## SOURCE TEXT
===
Next, we check differentiability by computing \( f'(x) \) in each piece:

\[ f'(x) = \begin{cases} 1 + 2x, & x > 1, \\ 3x^2, & x < 1. \end{cases} \]

We do not yet include \( x = 1 \) in the derivative definitions, as differentiability remains to be checked.

We now compute the left-hand limit (LHL) and right-hand limit (RHL) of \(f'\) at \( x = 1 \), that are equal to LHD and RHD of \(f\) at \(x=1\):

\[ \lim_{x \to 1^-} f'(x) = \lim_{x \to 1^-} 3x^2 = 3(1)^2 = 3, \]

\[ \lim_{x \to 1^+} f'(x) = \lim_{x \to 1^+} (1 + 2x) = 1 + 2(1) = 3. \]

Since \( \text{LHD} = \text{RHD} \), the function is differentiable at \( x = 1 \), and we can now write the full derivative:

\[ f'(x) = \begin{cases} 1 + 2x, & x > 1, \\ 3x^2, & x \le 1, \\ \end{cases} \]

Thus, \( f(x) \) is differentiable at \( x = 1 \), and this transition point does not contribute to non-differentiability. However, for any piecewise function, checking differentiability at transition points is essential.

Using Graphs of Functions

A highly effective method for identifying points of non-differentiability is by analyzing the graph of the function. This approach is particularly useful when the graph is simple or can be constructed using transformations such as shifting, reflection, or scaling.

Key indicators of non-differentiability from a graph include:

Sharp corners: The function changes direction abruptly, causing the left-hand derivative and right-hand derivative to be different.
Cusps: The function has an abrupt point where the derivative approaches infinity from one side and negative infinity from the other.
Vertical tangents: The derivative tends to infinity at a point, making the function non-differentiable there. We know that the grpah of inverse function of a function can be obtained by reflecting the graph the given fucntion in the line \(y=x\). When a function \(f\) is horizontal, its reflection in \(y=x\) will be vertical.
Discontinuities: As previously discussed, if a function is discontinuous at a point, it is automatically non-differentiable there.

This method is particularly advantageous for quickly identifying non-differentiability in functions where algebraic methods are cumbersome. By recognizing standard transformations of known graphs, we can determine non-differentiability efficiently.

Using Our Knowledge of Elementary Functions

Another efficient method for identifying points of non-differentiability is by leveraging our understanding of elementary functions. Certain well-known classes of functions possess inherent differentiability properties, which allow us to rule out the need for detailed analysis in many cases.

Polynomial functions: Any polynomial function of the form

\[ f(x) = a_n x^n + a_{n-1} x^{n-1} + \dots + a_1 x + a_0 \]

is differentiable everywhere in \( \mathbb{R} \). Since polynomials are smooth and continuous for all real numbers, they have no points of non-differentiability.
===
## DATA LINES

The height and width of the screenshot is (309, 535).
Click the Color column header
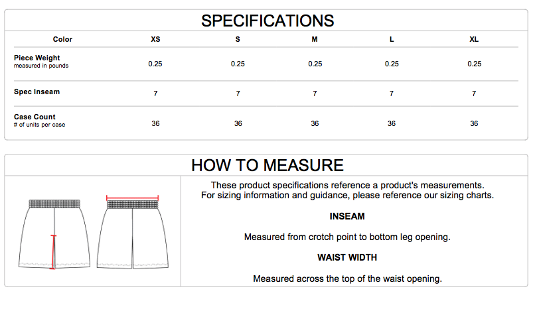point(62,40)
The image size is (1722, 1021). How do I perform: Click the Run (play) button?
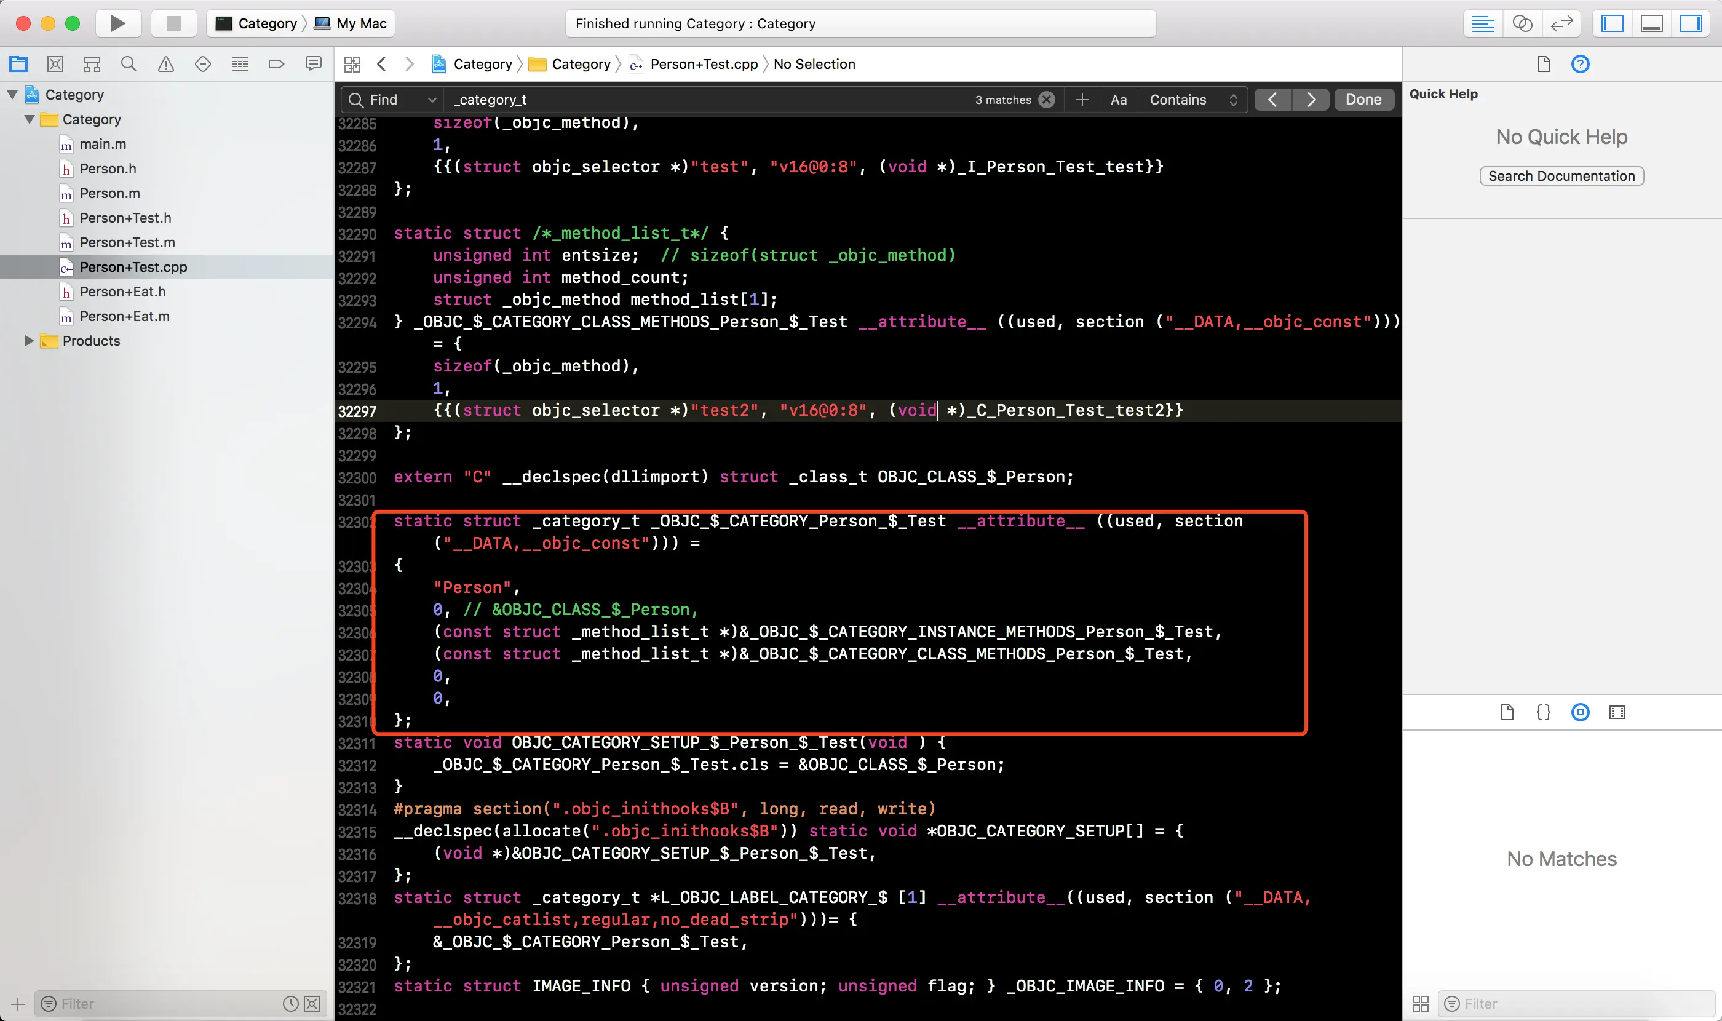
===
## REQUIREMENTS
Write out the differentiability passage word for word, from "Using Graphs of" up to and including "to be different.".

## SOLUTION FOR THIS PROBLEM
Using Graphs of Functions

A highly effective method for identifying points of non-differentiability is by analyzing the graph of the function. This approach is particularly useful when the graph is simple or can be constructed using transformations such as shifting, reflection, or scaling.

Key indicators of non-differentiability from a graph include:

Sharp corners: The function changes direction abruptly, causing the left-hand derivative and right-hand derivative to be different.